Assignment - The lines to return are those below that contain the word "three".

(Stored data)
▬▬▬▬▬▬

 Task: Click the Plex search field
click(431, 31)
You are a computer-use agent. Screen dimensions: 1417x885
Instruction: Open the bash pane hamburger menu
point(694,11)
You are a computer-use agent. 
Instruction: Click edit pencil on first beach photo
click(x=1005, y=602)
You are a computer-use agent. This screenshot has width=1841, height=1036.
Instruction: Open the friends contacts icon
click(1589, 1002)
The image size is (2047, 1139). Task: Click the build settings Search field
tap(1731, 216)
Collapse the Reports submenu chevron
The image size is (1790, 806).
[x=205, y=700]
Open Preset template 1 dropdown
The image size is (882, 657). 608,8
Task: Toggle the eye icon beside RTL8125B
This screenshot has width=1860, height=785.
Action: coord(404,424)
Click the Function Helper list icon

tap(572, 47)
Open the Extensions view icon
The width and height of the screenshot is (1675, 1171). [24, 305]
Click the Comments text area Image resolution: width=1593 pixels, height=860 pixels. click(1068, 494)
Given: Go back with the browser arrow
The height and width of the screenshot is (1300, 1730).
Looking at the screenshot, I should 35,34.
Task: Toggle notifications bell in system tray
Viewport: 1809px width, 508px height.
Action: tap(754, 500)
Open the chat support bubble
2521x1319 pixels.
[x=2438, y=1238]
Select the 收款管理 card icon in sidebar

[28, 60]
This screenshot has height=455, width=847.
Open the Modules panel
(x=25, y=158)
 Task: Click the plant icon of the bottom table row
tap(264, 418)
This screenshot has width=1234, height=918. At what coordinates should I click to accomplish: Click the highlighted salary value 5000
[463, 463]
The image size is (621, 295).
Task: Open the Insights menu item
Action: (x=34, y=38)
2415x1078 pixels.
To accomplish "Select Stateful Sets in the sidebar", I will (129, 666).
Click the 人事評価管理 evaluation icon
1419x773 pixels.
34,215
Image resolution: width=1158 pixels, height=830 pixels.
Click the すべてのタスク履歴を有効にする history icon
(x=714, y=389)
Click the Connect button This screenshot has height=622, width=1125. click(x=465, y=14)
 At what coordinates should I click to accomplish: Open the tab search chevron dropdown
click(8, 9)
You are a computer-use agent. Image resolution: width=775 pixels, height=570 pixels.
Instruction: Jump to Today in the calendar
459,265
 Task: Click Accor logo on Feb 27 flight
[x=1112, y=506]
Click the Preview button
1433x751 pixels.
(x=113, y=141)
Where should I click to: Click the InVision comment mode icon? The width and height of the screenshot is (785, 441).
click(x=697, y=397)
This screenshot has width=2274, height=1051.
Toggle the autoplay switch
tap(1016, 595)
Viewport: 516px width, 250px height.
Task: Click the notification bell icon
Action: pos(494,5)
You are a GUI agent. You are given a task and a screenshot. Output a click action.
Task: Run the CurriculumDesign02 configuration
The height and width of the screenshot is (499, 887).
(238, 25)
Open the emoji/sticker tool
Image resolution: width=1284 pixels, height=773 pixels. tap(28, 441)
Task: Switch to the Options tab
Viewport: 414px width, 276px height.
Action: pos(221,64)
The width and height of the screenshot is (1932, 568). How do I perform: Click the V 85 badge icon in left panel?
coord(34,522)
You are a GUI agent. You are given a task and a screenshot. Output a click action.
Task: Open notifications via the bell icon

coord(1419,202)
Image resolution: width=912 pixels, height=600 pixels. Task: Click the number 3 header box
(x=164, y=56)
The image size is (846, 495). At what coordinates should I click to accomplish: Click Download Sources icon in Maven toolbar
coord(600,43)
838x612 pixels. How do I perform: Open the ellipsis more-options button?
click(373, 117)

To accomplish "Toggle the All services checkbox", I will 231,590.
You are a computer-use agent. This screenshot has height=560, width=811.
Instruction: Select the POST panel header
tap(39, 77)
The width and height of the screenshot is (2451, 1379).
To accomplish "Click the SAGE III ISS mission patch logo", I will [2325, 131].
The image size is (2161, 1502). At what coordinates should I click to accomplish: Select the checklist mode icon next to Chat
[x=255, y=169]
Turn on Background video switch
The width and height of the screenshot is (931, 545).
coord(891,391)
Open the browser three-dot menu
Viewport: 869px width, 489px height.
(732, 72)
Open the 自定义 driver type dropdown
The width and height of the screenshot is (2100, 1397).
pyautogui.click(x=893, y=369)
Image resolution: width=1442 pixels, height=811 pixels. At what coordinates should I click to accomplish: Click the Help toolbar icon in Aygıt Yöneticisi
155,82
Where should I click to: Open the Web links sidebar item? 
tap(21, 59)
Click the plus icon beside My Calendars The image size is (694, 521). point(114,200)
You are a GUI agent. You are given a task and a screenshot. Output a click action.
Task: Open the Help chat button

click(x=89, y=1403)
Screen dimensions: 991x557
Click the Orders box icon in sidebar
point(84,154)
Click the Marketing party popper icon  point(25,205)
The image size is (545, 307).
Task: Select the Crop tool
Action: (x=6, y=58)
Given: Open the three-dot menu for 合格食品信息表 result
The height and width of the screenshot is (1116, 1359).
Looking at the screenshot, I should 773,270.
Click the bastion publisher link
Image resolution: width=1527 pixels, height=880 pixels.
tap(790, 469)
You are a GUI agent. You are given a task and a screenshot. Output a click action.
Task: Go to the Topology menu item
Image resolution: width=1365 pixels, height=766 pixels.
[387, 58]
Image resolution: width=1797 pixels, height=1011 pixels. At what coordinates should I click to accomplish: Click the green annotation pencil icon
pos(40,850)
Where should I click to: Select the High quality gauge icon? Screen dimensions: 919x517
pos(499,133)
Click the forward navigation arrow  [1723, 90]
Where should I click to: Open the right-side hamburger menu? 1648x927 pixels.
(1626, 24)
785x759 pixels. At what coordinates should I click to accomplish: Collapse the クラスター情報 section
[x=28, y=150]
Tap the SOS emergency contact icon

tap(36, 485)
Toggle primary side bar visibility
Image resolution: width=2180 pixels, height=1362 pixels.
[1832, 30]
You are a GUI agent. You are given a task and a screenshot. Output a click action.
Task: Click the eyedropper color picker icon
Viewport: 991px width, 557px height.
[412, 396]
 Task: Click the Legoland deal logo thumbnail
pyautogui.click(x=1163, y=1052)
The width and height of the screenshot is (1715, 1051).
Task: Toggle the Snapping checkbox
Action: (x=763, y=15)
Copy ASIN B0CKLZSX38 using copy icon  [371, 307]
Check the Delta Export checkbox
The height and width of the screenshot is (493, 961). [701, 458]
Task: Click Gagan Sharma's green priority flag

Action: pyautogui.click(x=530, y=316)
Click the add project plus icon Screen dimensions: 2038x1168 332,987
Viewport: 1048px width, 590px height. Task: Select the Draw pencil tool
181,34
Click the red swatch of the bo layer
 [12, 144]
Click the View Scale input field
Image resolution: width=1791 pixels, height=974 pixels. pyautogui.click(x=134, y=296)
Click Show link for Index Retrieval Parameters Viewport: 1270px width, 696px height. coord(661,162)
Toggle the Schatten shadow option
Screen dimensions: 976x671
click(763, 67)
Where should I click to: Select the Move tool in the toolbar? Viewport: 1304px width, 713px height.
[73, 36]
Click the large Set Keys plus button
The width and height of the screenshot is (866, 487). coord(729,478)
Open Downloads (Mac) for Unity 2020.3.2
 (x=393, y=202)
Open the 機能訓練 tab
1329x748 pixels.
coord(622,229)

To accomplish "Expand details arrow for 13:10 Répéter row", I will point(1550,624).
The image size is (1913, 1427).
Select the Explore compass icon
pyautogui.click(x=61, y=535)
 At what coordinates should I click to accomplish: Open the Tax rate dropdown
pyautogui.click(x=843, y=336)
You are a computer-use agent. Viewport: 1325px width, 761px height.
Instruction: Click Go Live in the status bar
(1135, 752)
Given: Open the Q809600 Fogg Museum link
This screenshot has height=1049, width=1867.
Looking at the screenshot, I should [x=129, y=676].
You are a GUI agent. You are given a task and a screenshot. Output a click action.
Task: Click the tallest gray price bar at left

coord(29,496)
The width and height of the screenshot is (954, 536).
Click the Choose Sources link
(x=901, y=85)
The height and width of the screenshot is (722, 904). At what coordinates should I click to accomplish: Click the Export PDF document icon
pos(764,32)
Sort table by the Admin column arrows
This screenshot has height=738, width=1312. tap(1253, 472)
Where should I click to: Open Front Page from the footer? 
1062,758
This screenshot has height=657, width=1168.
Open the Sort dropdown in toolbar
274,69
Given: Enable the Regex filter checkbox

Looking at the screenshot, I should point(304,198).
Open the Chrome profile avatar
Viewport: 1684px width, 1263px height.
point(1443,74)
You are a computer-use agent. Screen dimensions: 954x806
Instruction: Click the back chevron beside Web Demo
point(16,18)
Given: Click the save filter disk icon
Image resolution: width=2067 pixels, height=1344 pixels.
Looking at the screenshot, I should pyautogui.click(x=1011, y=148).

▬▬▬▬▬▬

Exercise result -
Open the browser three-dot menu
Given: Open the three-dot menu for 合格食品信息表 result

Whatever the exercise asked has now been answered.